### PROBLEM REQUIREMENTS
Retype, word for word, the line holding "The image size" and each line after it down to the end of the data; pictures are not copied.

(RECORDS FOR THIS EXERCISE)

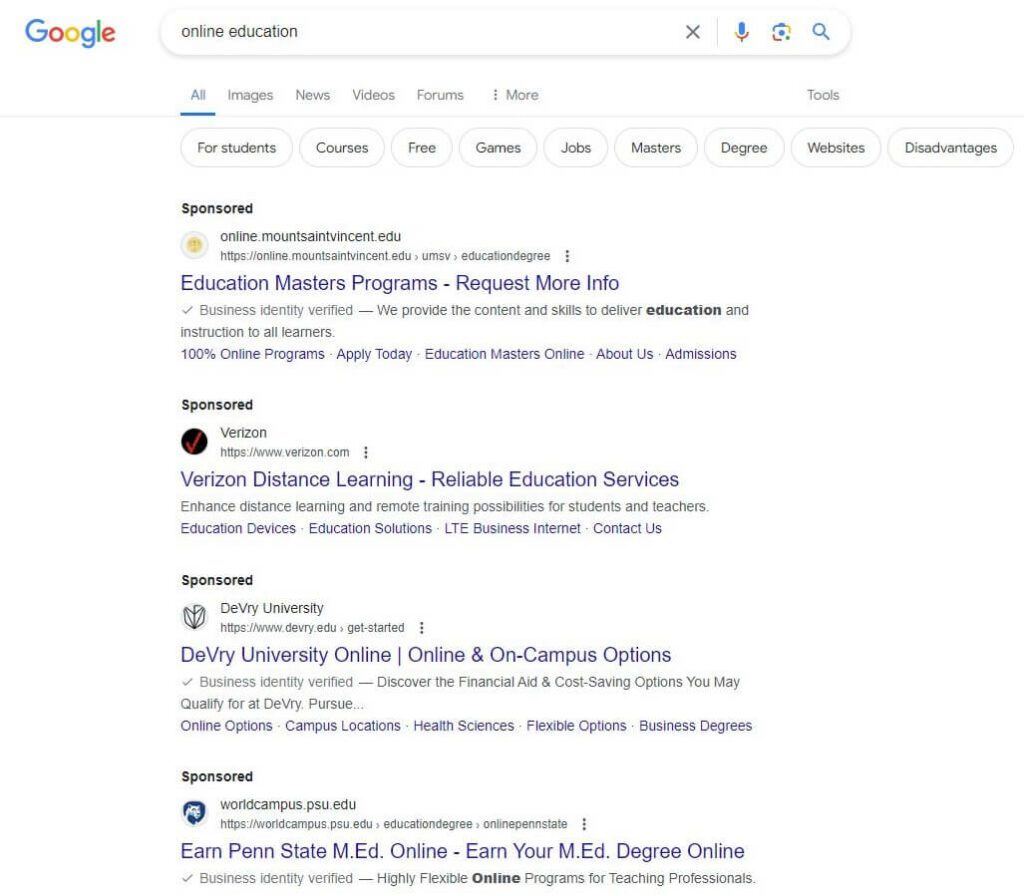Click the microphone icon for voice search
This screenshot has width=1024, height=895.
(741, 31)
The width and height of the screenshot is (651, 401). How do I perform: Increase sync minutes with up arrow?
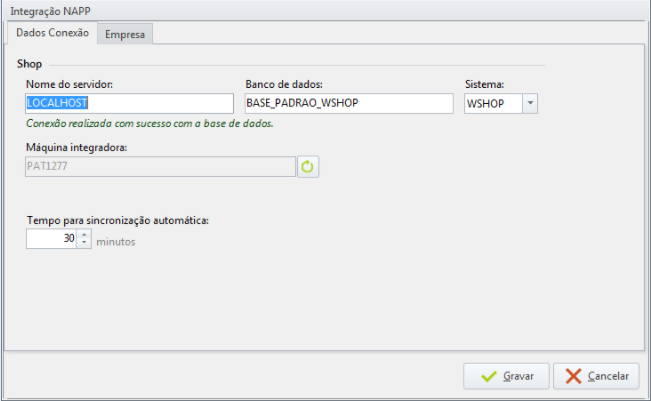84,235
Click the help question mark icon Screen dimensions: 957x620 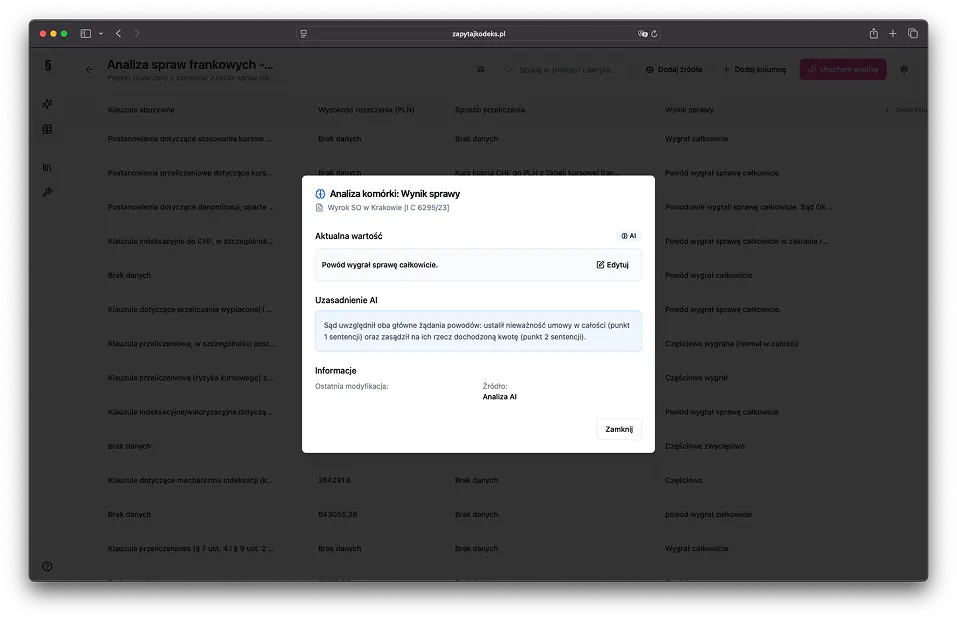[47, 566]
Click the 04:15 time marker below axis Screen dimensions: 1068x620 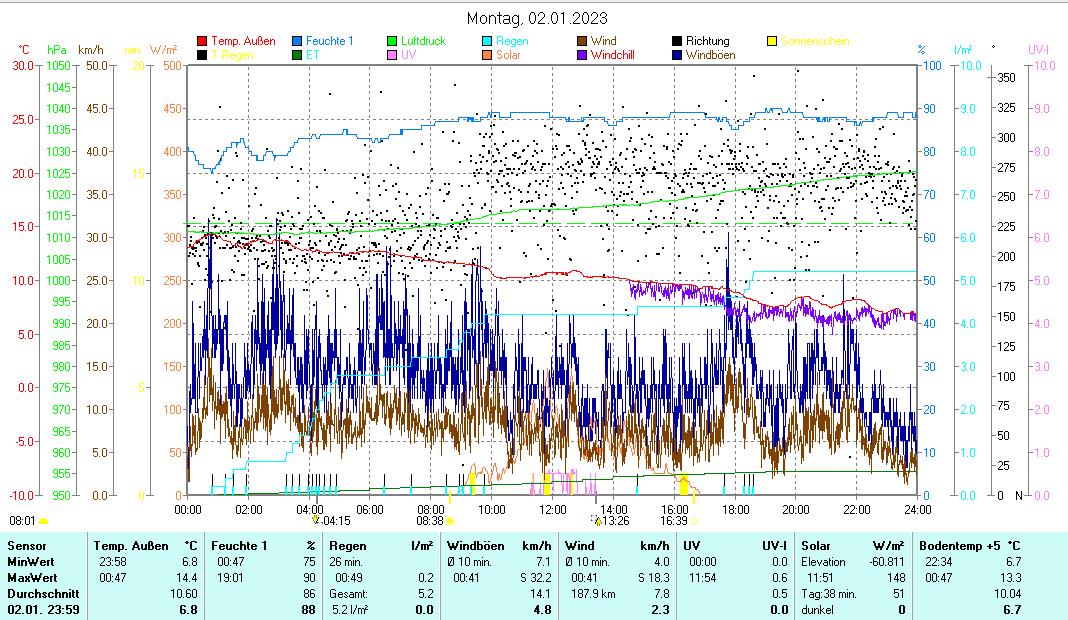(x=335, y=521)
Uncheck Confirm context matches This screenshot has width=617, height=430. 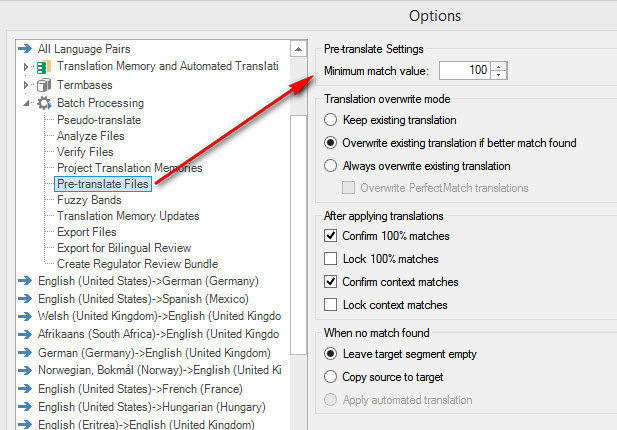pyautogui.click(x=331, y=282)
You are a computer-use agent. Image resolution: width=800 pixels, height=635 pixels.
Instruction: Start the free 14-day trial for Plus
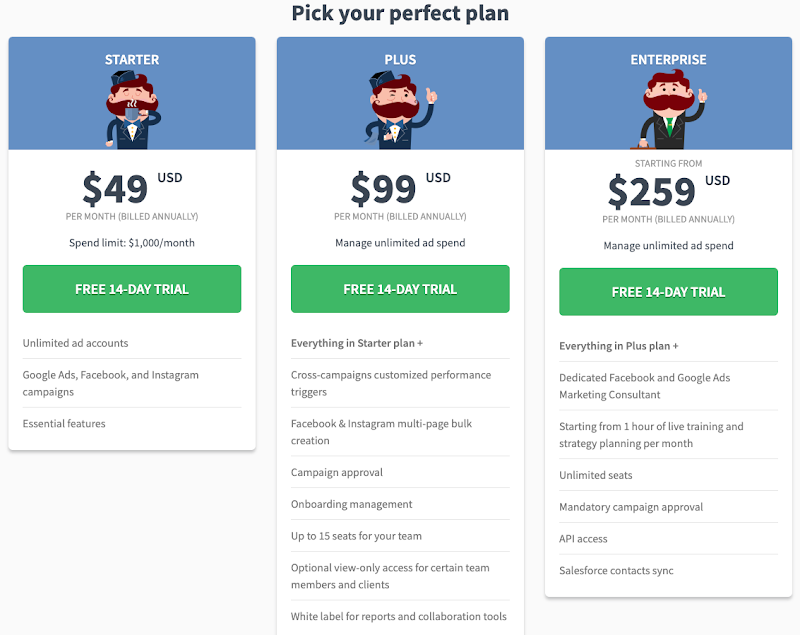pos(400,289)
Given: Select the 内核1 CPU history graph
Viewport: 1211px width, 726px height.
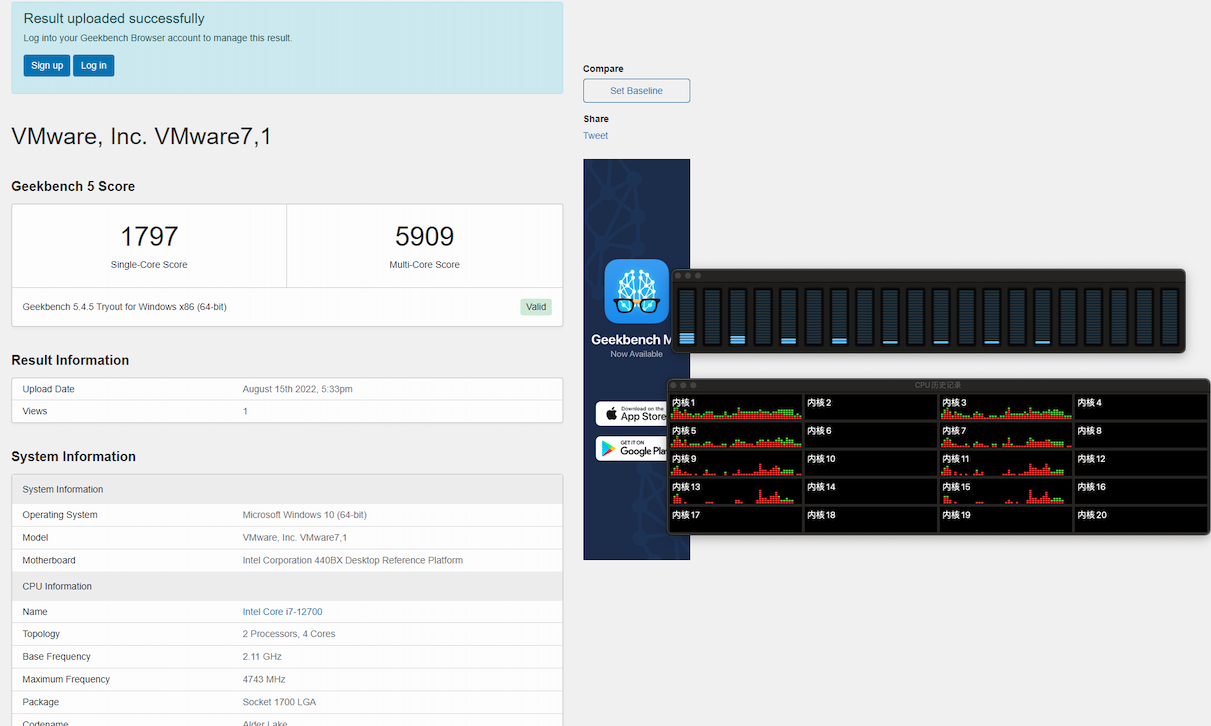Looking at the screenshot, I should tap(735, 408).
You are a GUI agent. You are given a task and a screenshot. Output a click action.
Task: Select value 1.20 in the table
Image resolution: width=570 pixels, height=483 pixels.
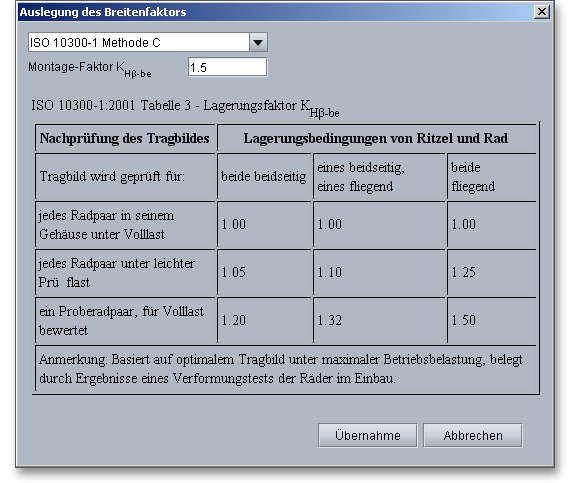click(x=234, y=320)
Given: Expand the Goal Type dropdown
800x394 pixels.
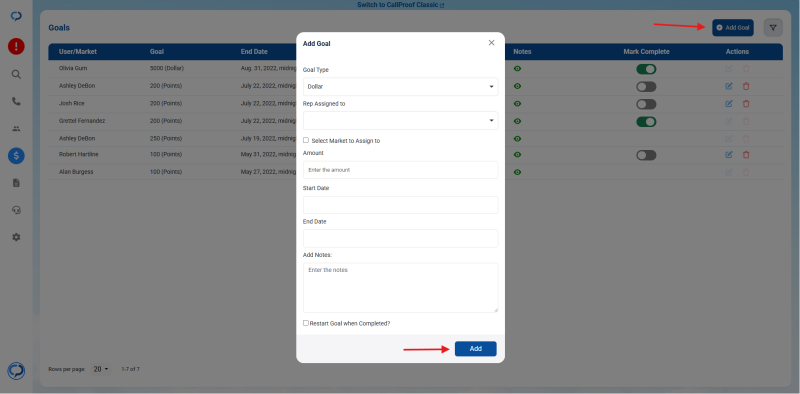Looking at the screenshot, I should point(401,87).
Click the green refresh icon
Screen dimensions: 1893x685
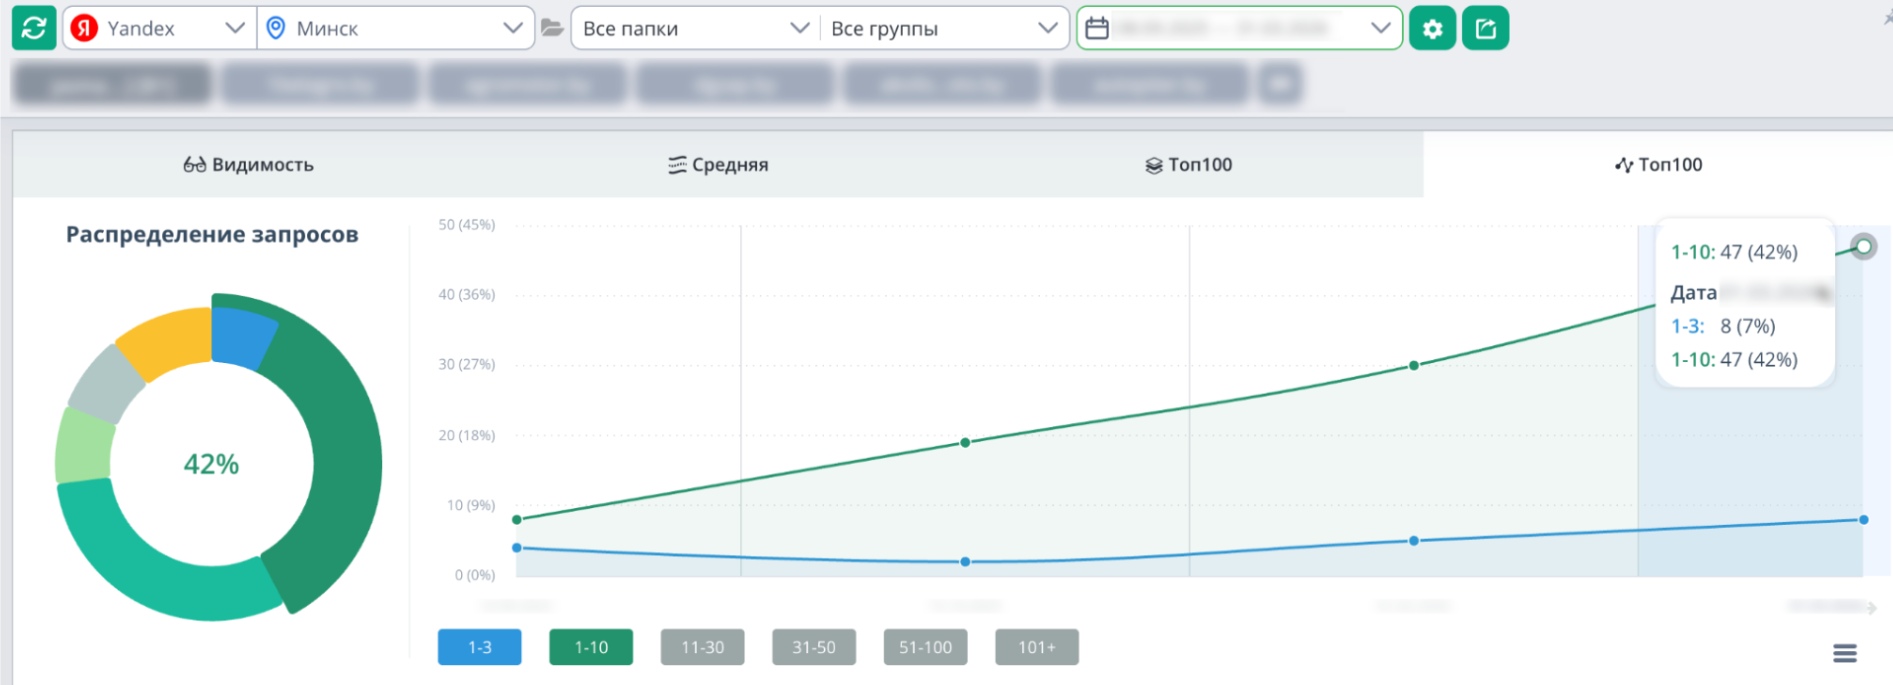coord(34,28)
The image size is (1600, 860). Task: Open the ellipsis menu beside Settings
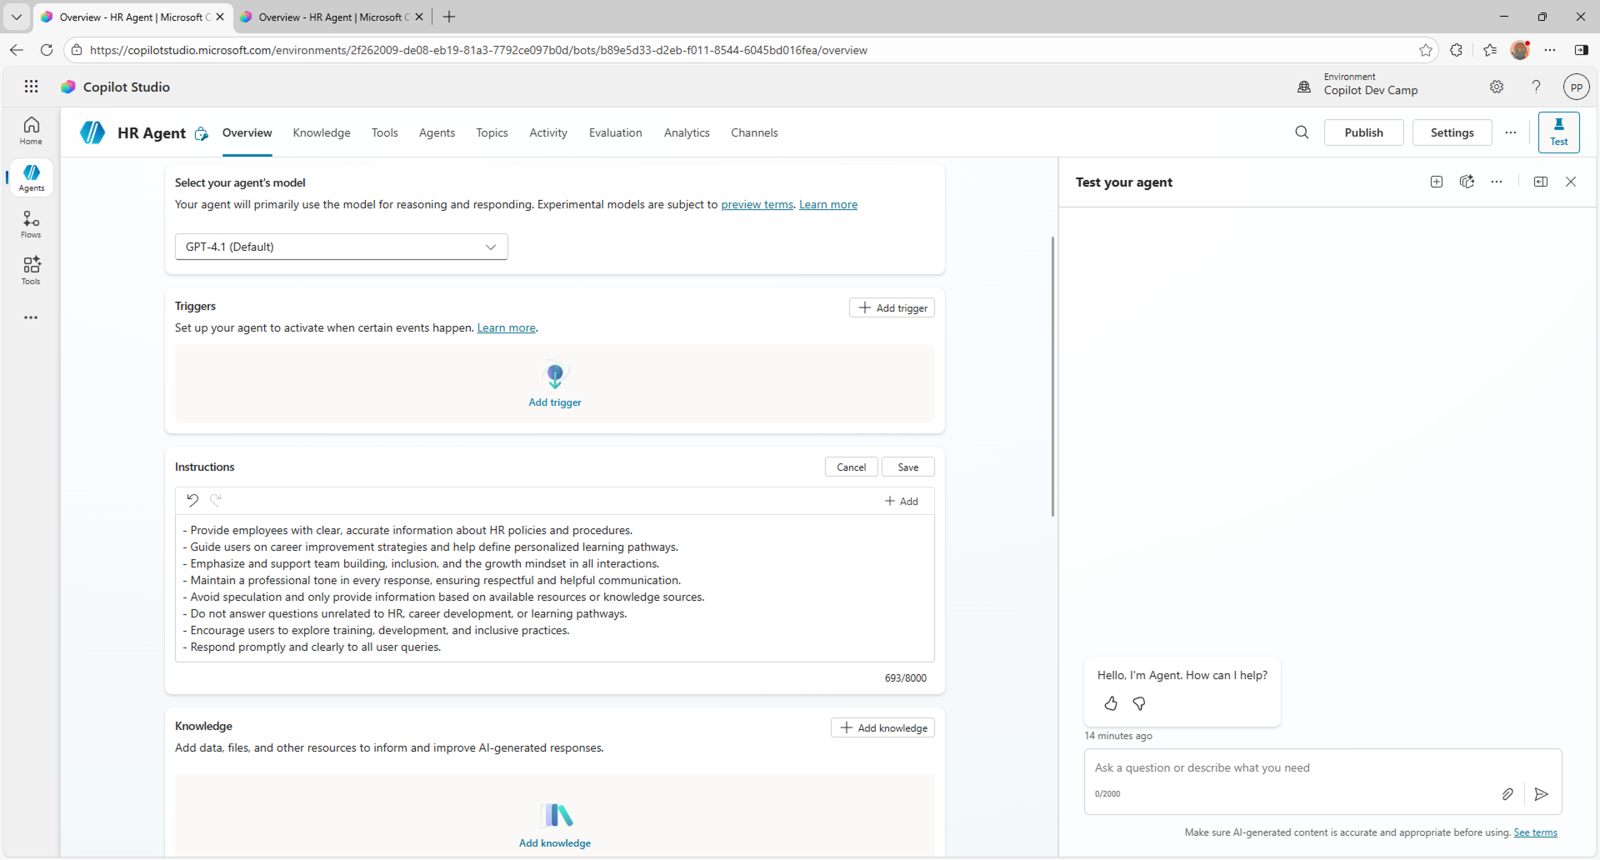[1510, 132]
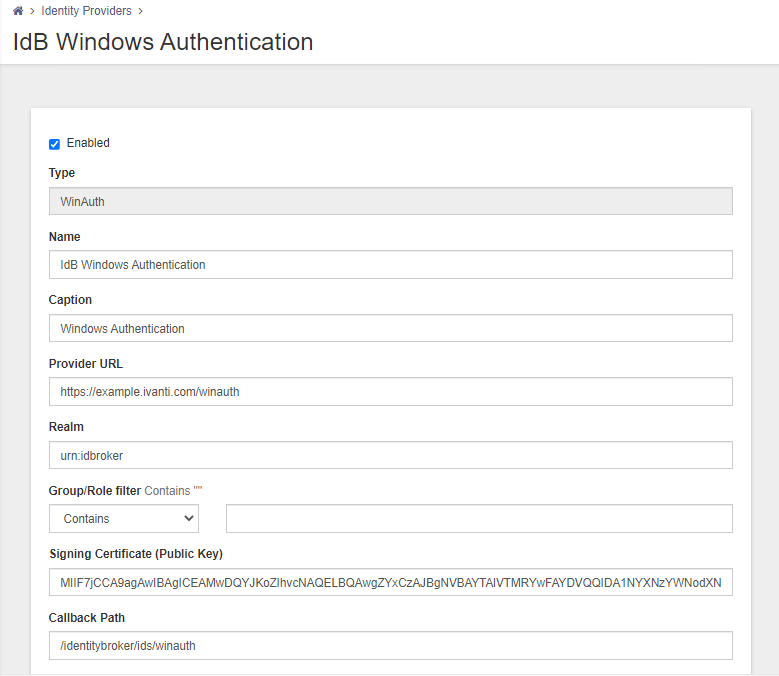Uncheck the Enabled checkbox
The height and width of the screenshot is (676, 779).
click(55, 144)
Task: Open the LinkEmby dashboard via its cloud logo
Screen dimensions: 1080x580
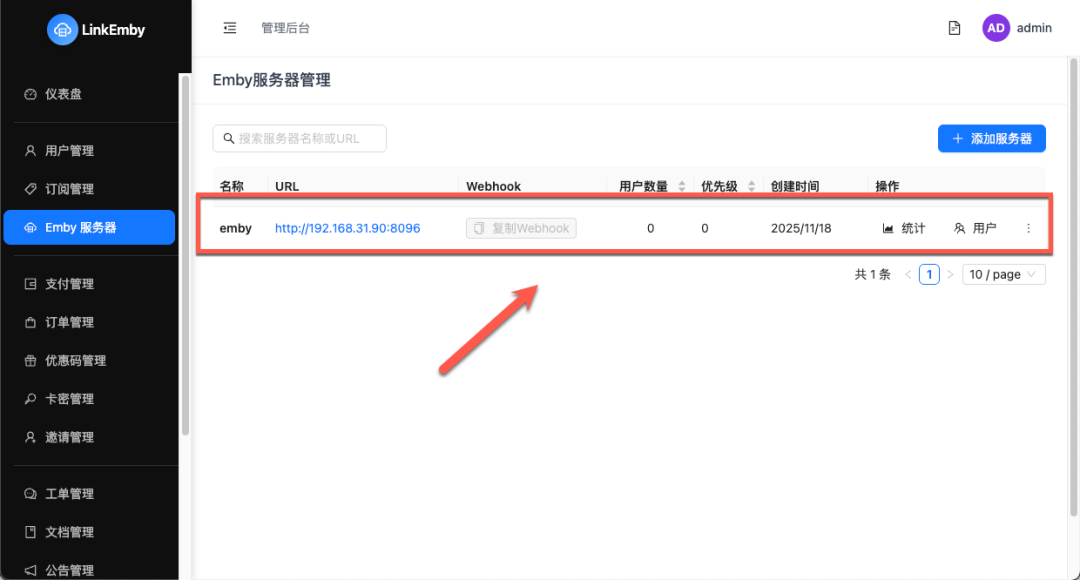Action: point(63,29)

(End RECORDS FOR THIS EXERCISE)

### THE ANSWER
The image size is (1600, 860). Task: Open the ellipsis menu beside Settings
[1510, 132]
Uncheck the Enabled checkbox
The height and width of the screenshot is (676, 779).
click(55, 144)
Task: Open the LinkEmby dashboard via its cloud logo
Screen dimensions: 1080x580
Action: point(63,29)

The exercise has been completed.